Contrary to defendant's contention, the District Court did not err in denying his pre-trial motion to dismiss the simplified traffic information on the grounds that it did not adequately describe the place of occurrence and that the supporting deposition failed to specify the equipment used to verify the speed. A simplified traffic information is sufficient on its face when it substantially conforms to the form prescribed by the Commissioner of Motor Vehicles (CPL 100.25, 100.40 [2]; see People v Ferro, 22 Misc 3d 7 [App Term, 9th & 10th Jud Dists 2008]; People v Eshaghpour, 12 Misc 3d 134[A], 2006 NY Slip Op 51193[U] [App Term, 9th & 10th Jud Dists 2006]). Upon a timely request, a complainant police officer must file a supporting deposition containing allegations of fact based either on personal knowledge or information and belief which provide reasonable cause to believe that the defendant committed the offense charged (see CPL 100.25 [2]; see also CPL 100.40 [2]). The simplified traffic information and the supporting deposition filed herein satisfied the aforementioned criteria.
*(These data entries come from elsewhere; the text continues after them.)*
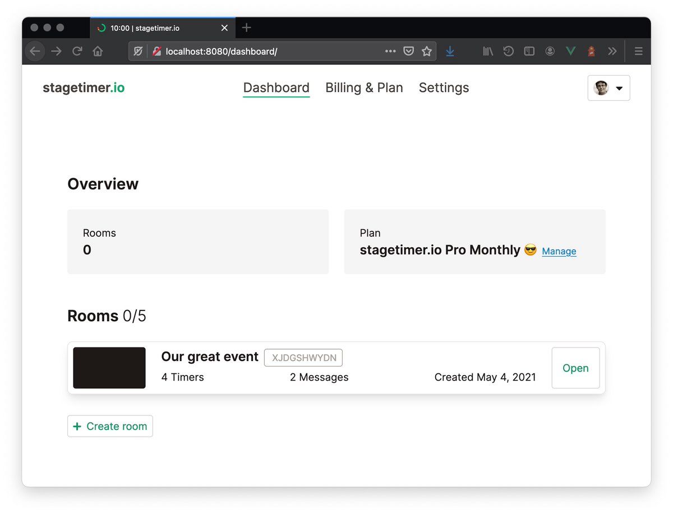
Task: Open Vue devtools extension icon
Action: pyautogui.click(x=570, y=52)
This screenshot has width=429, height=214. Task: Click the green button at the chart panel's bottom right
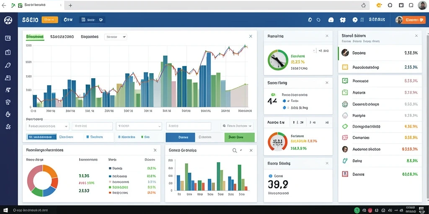pos(239,137)
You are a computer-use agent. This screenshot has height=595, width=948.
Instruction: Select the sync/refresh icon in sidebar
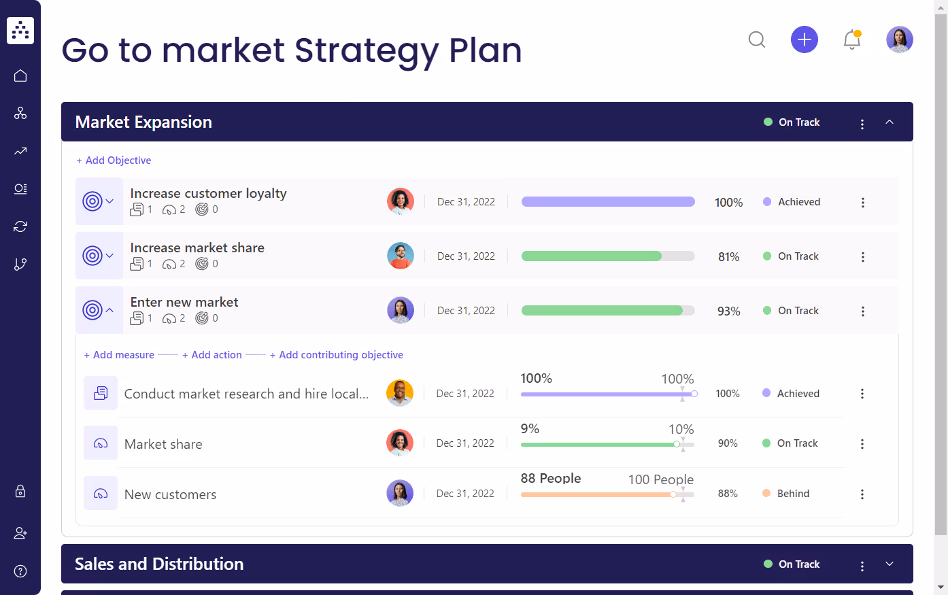point(20,226)
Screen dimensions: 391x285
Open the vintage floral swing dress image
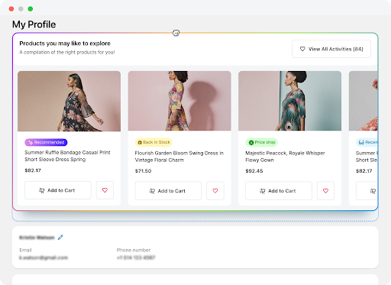click(x=179, y=101)
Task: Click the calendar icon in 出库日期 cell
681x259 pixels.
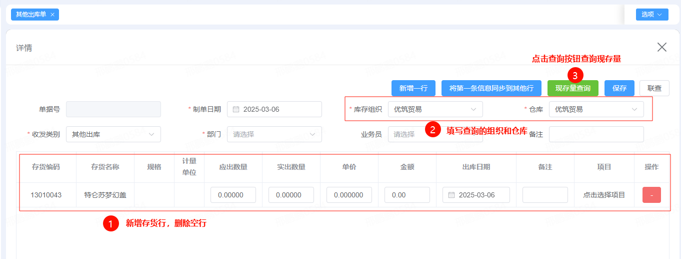Action: [452, 195]

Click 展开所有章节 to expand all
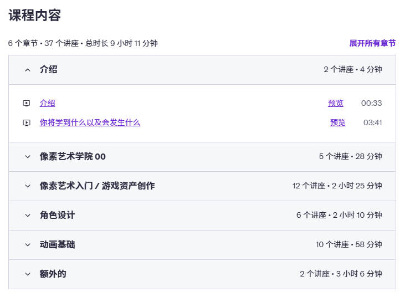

Defendant further contends that the People's failure to provide him with the police officer's memo book and the additional supporting deposition, which was discovered by the defense after trial, violated the Rosario rule, and "constitutes per se error requiring that the conviction be reversed," and that "a Rosario violation is not subject to a harmless error analysis." Defendant is incorrect. CPL 240.75 abrogated the per se Rosario rule (see People v Sorbello, 285 AD2d 88, 95 [2001]). The record on appeal indicates that defense counsel was provided with the relevant contents of the officer's memo book at trial, and we note that there is only one inconsequential difference between the supporting deposition which was provided to defendant and the additional supporting deposition which defendant did not receive until after trial. In any event, reversal is not warranted since defendant failed to show "that there is a reasonable possibility that the non-disclosure materially contributed" to his conviction (CPL 240.75 [1]). Moreover, defendant failed to preserve his contention that the evidence was legally insufficient (see CPL 470.05 [2]; People v Gray, 86 NY2d 10 [1995]), and we decline to review it in the interest of justice.

Defendant contends that the sentence imposed was harsh and excessive. It is well settled that where a sentence is within the permissible statutory guidelines it will not be disturbed unless there is a clear showing that the sentencing court abused its discretion or that extraordinary circumstances exist which require a modification of the sentence (see People v Dolphy, 257 AD2d 681 [1999]; People v Parson, 209 AD2d 882 [1994]). Since the Penal Law does not permit the imposition of a suspended sentence (see People v Darling, 50 AD2d 1038 [1975]; People v Szymkiewicz, 31 AD2d 754 [1969]), the portion of defendant's sentence imposing a suspended term of imprisonment is deleted and a provision imposing an unconditional discharge is substituted in its stead. We otherwise do not find defendant's sentence to be harsh or excessive.

Accordingly, the judgment of conviction is modified by deleting the portion of the sentence imposing a suspended 10-day term of incarceration and substituting therefor a provision imposing an unconditional discharge, and is otherwise affirmed

Nicolai, P.J., LaCava and Iannacci, JJ., concur.